ROWS ->
[start]

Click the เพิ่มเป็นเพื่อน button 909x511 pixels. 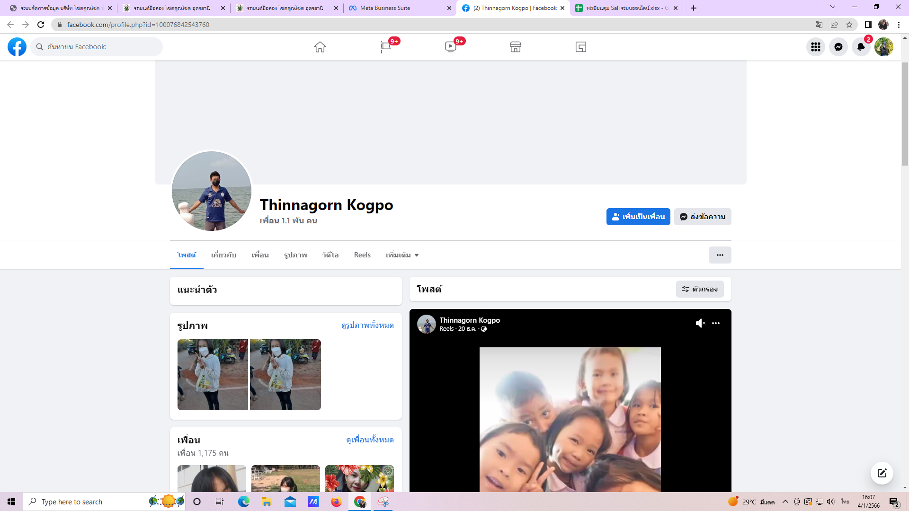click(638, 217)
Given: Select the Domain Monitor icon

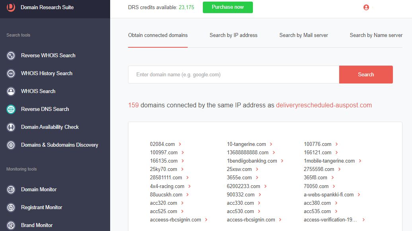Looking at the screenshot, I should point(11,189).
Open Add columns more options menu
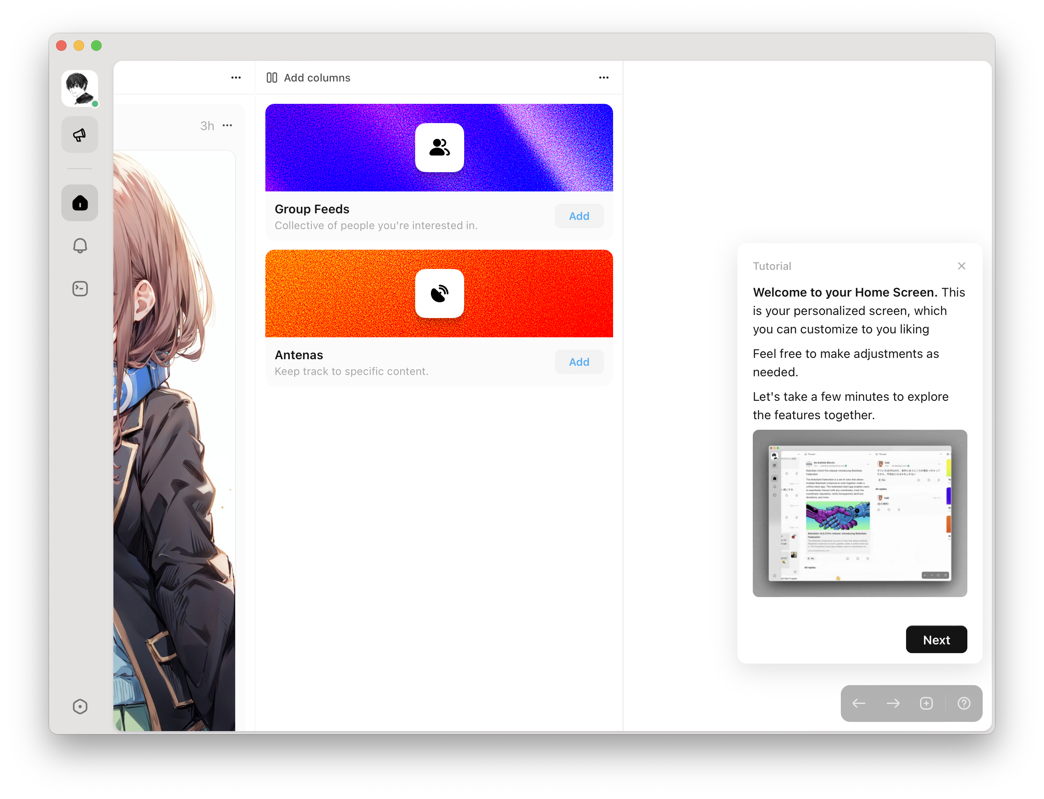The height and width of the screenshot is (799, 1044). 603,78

[end]

Please give everything from the line containing "Given: Select the Domain Monitor icon" down to the final line again, changing "Domain Monitor" to "Network Monitor" and keeping the rest the same. Leave the pictures out.

SOLUTION FOR THIS PROBLEM ->
Given: Select the Network Monitor icon

Looking at the screenshot, I should point(11,189).
Open Add columns more options menu
The height and width of the screenshot is (799, 1044). 603,78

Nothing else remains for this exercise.